Allan van Rankin

Personal information
- Full name: Allan van Rankin Galland
- Date of birth: 4 October 1987 (age 38)
- Place of birth: Mexico City, Mexico
- Height: 1.80 m (5 ft 11 in)
- Position: Goalkeeper

Senior career*
- Years: Team / Apps / (Gls)
- 2007–2008: Tecamachalco / 14 / (0)
- 2008–2011: Atlante / 0 / (0)

= Allan van Rankin =

Mexican footballer (born 1987)

Allan van Rankin Galland (born 4 October 1987) is a Mexican former professional footballer who played as a goalkeeper.

Van Rankin played with 3rd division team Tecamachalco, where he was also their captain.
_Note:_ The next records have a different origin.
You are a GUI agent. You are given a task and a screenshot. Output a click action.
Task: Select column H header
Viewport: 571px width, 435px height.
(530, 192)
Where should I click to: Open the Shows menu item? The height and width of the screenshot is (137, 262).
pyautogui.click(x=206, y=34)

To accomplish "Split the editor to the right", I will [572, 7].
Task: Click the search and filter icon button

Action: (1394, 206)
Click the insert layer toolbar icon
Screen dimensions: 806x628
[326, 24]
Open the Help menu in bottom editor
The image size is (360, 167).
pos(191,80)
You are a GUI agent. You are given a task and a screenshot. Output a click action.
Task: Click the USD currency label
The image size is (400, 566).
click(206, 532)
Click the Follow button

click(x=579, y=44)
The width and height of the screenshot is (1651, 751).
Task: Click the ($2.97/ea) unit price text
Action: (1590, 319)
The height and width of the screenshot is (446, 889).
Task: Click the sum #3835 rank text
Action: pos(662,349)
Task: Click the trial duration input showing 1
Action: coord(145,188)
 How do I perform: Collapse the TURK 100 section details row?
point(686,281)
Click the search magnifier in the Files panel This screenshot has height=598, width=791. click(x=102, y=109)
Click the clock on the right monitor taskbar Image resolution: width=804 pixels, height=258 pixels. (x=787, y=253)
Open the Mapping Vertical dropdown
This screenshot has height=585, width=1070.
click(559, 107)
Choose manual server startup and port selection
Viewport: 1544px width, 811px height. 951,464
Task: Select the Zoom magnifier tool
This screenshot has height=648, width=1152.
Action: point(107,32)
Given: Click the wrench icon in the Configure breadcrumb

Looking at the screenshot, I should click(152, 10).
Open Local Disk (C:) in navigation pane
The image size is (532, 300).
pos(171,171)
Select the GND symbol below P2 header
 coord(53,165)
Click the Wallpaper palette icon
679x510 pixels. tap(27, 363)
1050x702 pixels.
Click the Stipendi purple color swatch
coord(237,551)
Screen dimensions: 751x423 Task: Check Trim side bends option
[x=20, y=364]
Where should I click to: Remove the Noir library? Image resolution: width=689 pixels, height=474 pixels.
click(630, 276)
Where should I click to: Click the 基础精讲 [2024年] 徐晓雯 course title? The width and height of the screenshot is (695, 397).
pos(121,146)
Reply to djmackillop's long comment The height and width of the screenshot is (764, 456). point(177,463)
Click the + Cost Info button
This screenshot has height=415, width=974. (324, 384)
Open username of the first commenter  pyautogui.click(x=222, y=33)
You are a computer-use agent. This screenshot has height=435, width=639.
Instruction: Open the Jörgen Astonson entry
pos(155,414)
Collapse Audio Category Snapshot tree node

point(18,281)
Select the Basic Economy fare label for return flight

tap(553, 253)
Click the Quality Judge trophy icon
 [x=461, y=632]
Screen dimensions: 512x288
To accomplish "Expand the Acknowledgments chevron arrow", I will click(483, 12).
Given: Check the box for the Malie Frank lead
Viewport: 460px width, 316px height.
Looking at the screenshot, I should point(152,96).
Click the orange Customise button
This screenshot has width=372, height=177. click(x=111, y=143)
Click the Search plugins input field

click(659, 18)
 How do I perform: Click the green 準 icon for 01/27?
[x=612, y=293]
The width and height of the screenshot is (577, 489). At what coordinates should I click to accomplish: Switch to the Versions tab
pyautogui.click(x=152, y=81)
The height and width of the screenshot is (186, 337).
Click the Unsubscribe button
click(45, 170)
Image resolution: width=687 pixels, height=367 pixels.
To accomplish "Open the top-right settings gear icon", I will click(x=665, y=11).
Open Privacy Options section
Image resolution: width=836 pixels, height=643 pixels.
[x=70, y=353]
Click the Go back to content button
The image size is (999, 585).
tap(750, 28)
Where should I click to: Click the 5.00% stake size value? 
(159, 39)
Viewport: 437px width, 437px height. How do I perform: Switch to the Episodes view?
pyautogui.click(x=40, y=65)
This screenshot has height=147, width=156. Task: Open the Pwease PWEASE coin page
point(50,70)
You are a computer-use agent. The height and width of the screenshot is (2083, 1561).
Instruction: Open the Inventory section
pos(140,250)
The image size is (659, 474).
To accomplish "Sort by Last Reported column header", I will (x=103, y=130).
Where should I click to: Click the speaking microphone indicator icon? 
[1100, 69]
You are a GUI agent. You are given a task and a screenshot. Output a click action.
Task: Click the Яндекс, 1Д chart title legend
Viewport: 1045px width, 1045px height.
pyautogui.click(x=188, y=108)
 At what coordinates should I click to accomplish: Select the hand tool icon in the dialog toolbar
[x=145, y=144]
He signed with Atlante prior to the Apertura 2008 tournament. Van Rankin is currently playing 4th string goalie behind Antonio Pérez, Moisés Muñoz, and Eder Patiño.

Allan has a twin brother, Elliot, who is a racing driver in the NASCAR Corona Series. He also has another brother, Josecarlos, who plays with CD Guadalajara.

His uncle, Jorge, better known as "El Burro" (The Donkey), is one of the most famous radio and television hosts in Mexico.